INTRODUCTION: Nodal treatment in papillary (PTC) and in follicular (FTC) thyroid carcinoma is still a subject of debate.
METHODS: 1974-95 therapeutic lymphadenectomy (30/95), 1996-1999 frequent prophylactic lymphadenectomy (32/57; P = 0.005) was used for PTC, with therapeutic lymphadenectomy for FTC (15/115). 131I was used selectively for pN1-tumours.

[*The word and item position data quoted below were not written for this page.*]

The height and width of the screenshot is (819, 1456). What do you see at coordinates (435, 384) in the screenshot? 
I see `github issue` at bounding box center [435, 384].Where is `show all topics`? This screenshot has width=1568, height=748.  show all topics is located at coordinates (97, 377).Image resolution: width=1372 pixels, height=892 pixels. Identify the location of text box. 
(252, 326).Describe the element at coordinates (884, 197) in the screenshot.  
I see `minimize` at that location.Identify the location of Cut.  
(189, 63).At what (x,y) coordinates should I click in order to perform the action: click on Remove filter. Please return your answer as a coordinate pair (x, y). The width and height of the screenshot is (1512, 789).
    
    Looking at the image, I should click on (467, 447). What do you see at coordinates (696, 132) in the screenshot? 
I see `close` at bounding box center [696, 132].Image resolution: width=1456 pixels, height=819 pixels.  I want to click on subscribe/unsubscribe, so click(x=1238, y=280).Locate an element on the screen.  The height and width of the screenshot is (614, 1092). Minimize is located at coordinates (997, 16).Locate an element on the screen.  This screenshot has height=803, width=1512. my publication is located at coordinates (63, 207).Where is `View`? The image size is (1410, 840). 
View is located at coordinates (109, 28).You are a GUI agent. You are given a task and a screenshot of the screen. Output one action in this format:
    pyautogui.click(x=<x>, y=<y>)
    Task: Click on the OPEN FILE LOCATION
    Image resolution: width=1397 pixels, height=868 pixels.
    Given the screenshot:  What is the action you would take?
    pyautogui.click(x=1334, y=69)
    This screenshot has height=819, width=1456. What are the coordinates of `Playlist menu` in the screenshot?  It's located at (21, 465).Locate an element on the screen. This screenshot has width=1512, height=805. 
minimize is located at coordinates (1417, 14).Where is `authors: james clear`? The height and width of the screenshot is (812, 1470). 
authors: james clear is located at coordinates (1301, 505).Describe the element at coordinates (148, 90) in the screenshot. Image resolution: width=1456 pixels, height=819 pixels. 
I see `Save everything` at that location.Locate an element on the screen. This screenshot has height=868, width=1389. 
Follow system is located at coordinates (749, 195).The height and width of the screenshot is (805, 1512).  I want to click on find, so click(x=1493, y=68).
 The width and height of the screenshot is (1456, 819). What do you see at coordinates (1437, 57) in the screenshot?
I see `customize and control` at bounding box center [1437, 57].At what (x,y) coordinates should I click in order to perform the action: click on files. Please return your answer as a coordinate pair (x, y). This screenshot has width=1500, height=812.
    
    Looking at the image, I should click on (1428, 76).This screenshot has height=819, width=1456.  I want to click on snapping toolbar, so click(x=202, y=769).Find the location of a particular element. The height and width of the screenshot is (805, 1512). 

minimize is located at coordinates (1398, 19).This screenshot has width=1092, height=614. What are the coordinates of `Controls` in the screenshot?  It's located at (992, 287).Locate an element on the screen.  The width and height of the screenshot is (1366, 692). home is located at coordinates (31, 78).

RESULTS: PTC: The incidence of pN0-, but not of pN1-status increased significantly (P = 0.03). Nodal recurrence was observed in 5/89 (6%) with therapeutic, vs. 1/54 (2%) with prophylactic lymphadenectomy (P = NS), i.e. in 1/107 (0.9%) patients without evidence of nodal disease, vs. 5/36 (14%) of those with pN1-status (P = 0.0004). Survival at 25 yrs. in stages TNM I and II was 100%, i.e., independent of N-status. FTC: No nodal recurrence was observed.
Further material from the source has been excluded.